Committed r105644: <http://trac.webkit.org/changeset/105644>
(In reply to comment #16) > We should probably look at the bigger picture of isolating test expectation related stuff into a separate class though. There are (at least) two different operations going on ... the first is getting the content of things like test expectations files and skipped files, and that is (IMO) a port-specific operation, at the very least to figure out where the paths to the files are, and I try to go a step further so that you don't actually need a filesystem at all (you just ask for the a block of text data). The second is actually parsing those files to turn them into real objects, and that is already done in generic code (in models/test_expectations.py). Possibly it makes sense to add skipped file parsing logic to the latter.

-- Using the information --
- 1) Can you copy out the comment above, word for word, between "Committed r105644: <http://trac.webkit.org/changeset/105644>" and "to the latter.", inclusive?
- 2) In the comment above, why does the writer treat getting the content of test expectations files and skipped files as a port-specific operation?

-- Given entries --
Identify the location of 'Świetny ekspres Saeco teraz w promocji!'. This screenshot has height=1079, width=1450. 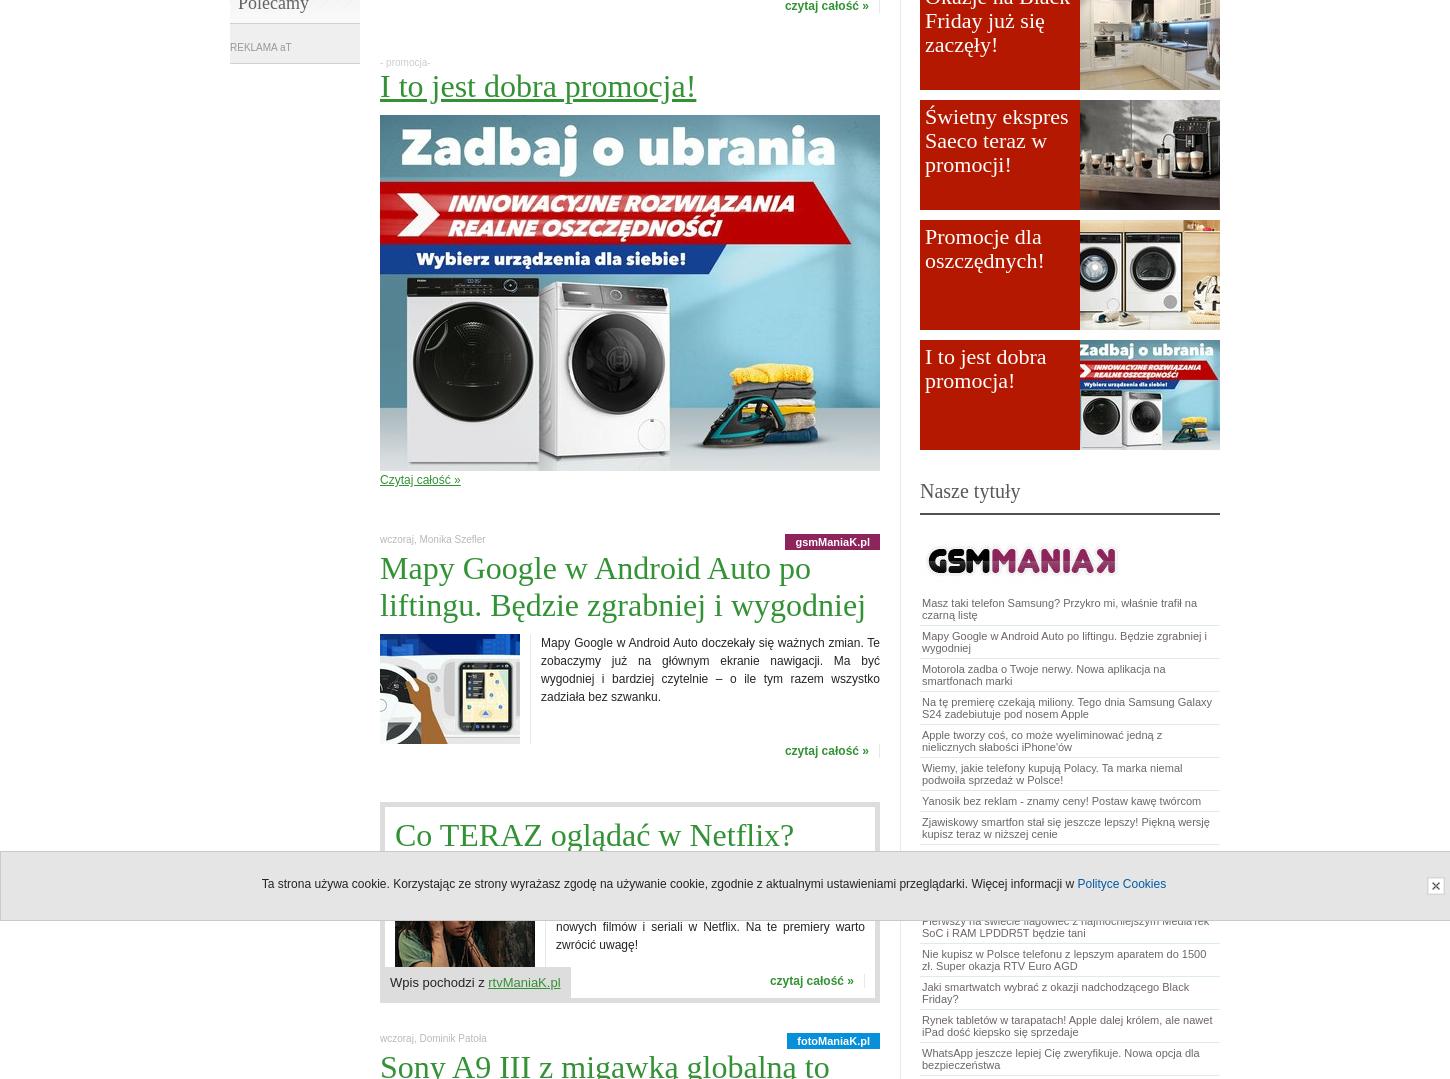
(996, 139).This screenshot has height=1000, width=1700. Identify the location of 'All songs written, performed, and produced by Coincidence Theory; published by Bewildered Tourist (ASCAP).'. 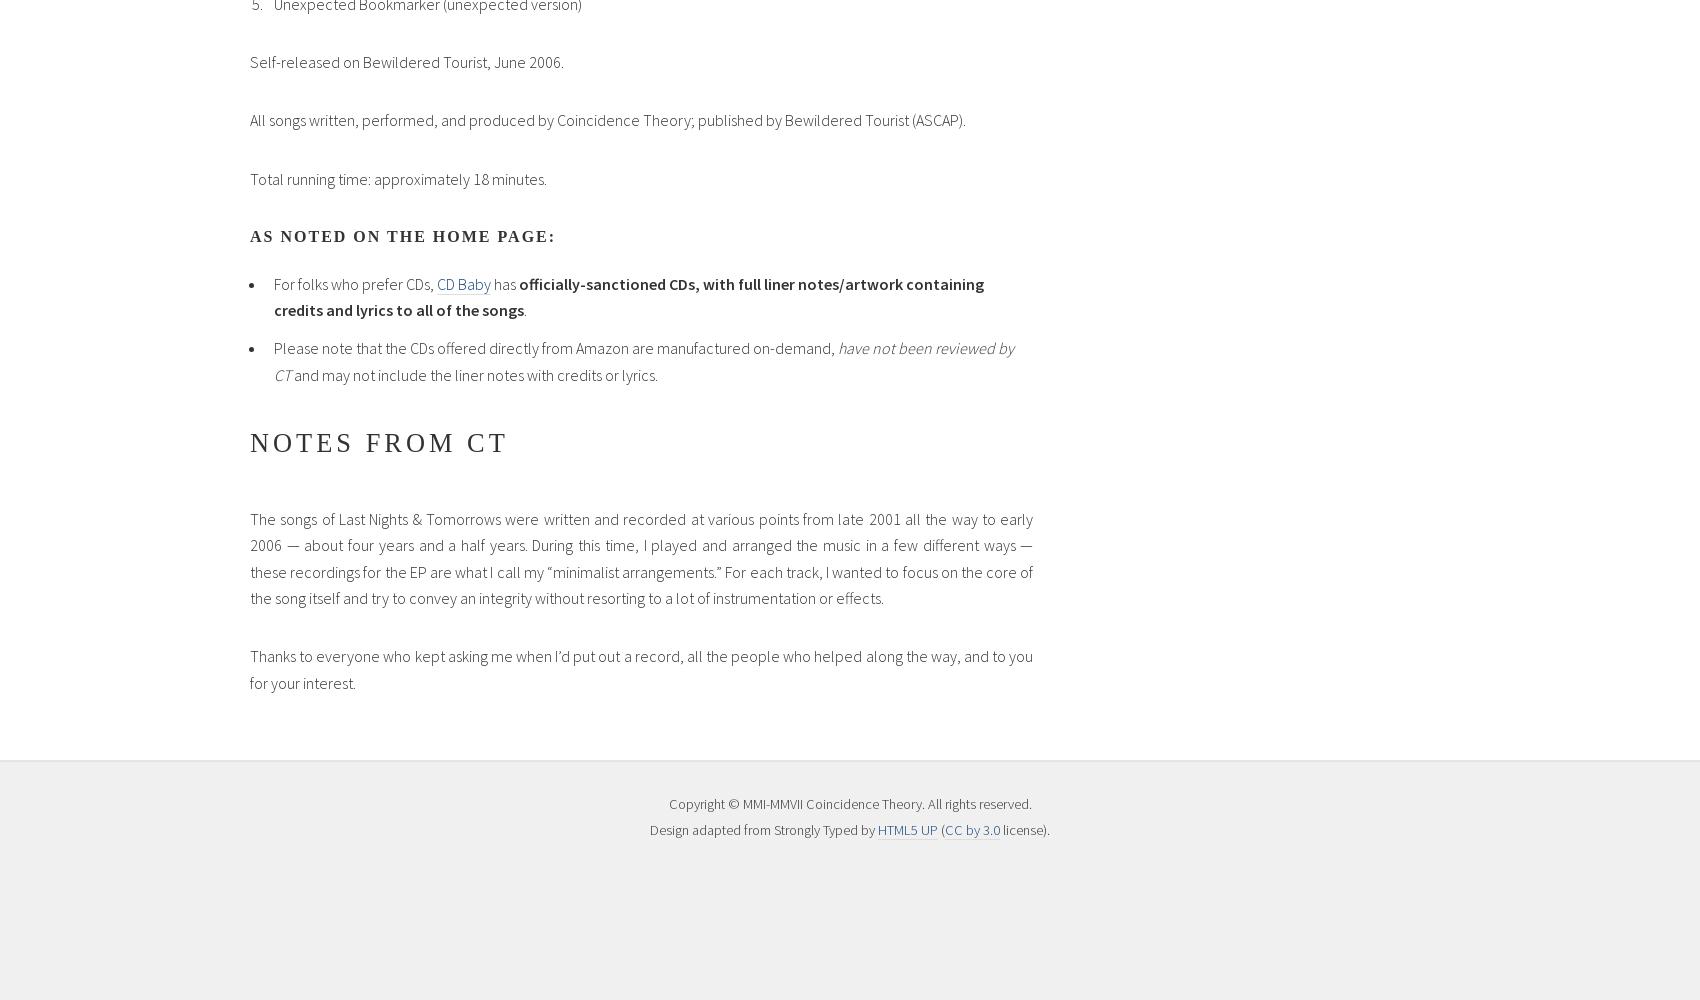
(606, 119).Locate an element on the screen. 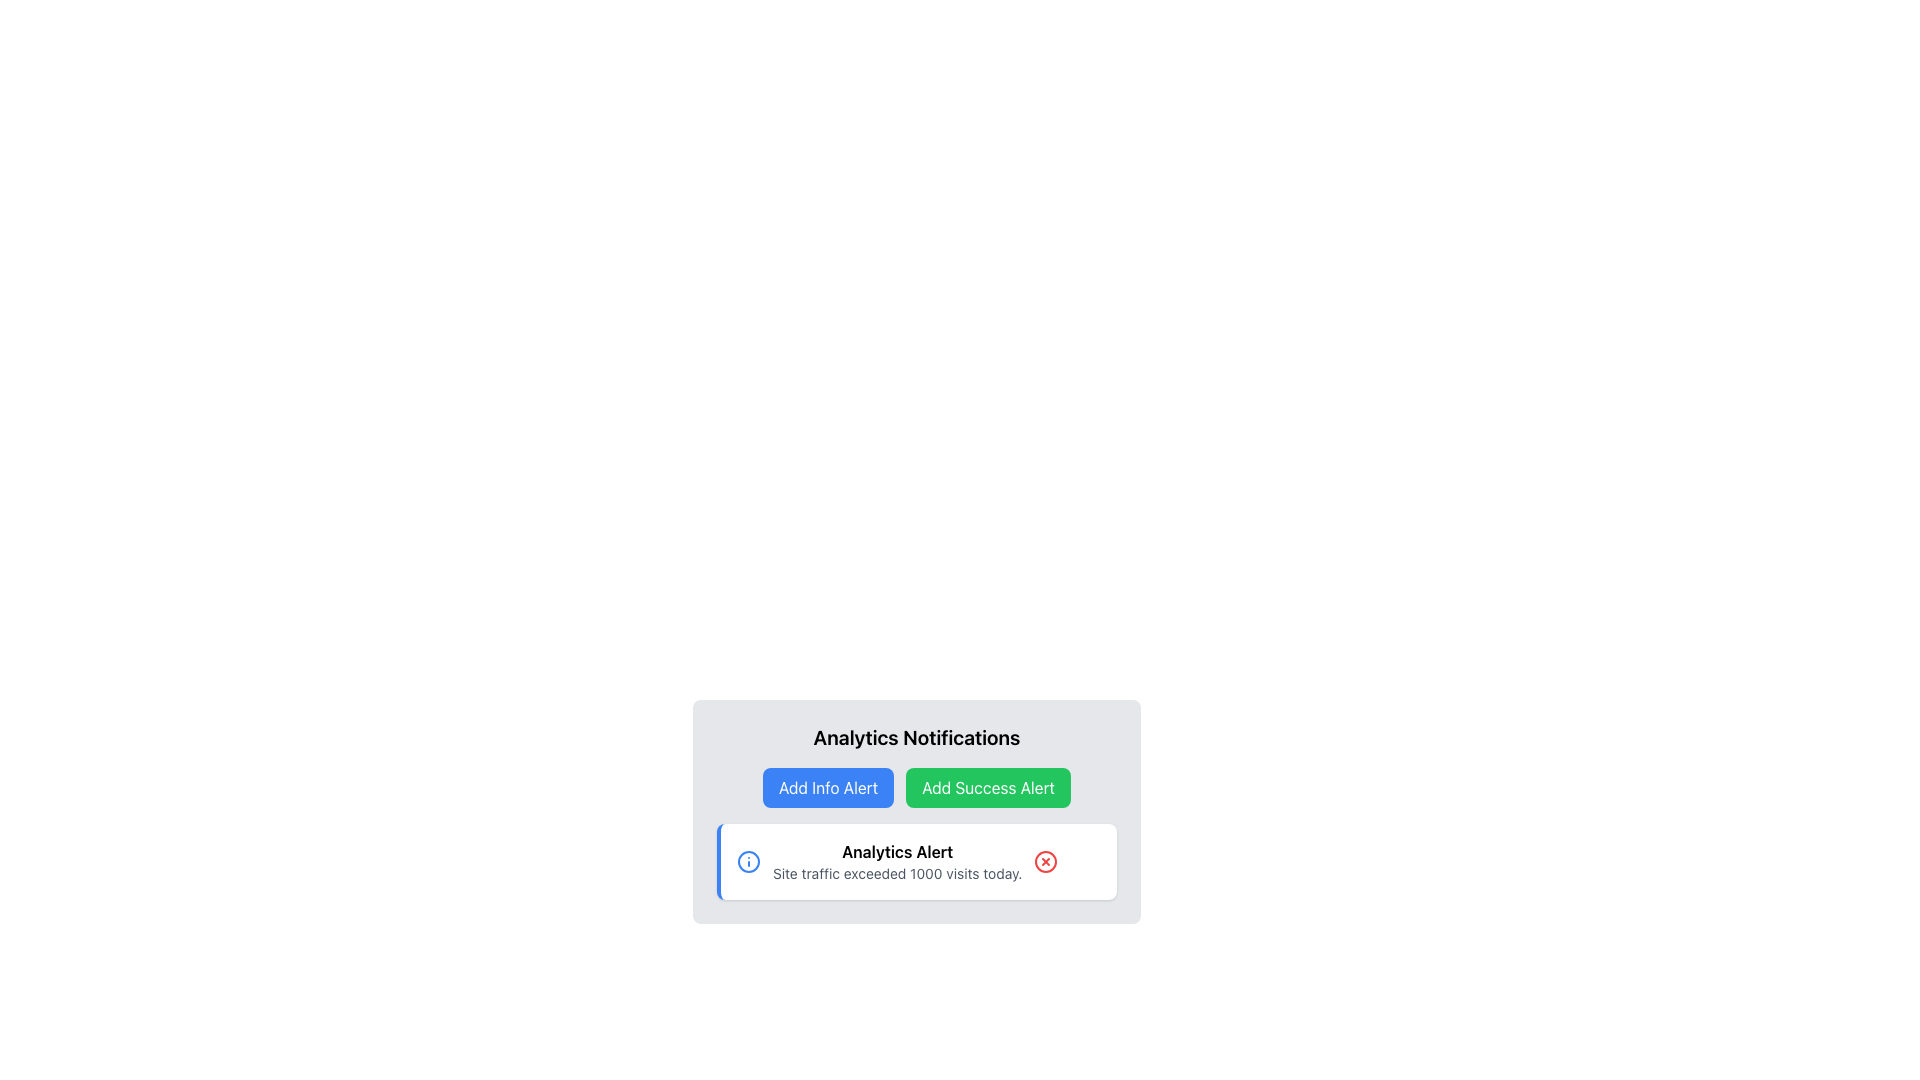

-- Per-task outputs --
- 1)
Committed r105644: <http://trac.webkit.org/changeset/105644>
(In reply to comment #16) > We should probably look at the bigger picture of isolating test expectation related stuff into a separate class though. There are (at least) two different operations going on ... the first is getting the content of things like test expectations files and skipped files, and that is (IMO) a port-specific operation, at the very least to figure out where the paths to the files are, and I try to go a step further so that you don't actually need a filesystem at all (you just ask for the a block of text data). The second is actually parsing those files to turn them into real objects, and that is already done in generic code (in models/test_expectations.py). Possibly it makes sense to add skipped file parsing logic to the latter.

- 2) At the very least, each port has to work out where the paths to those files are.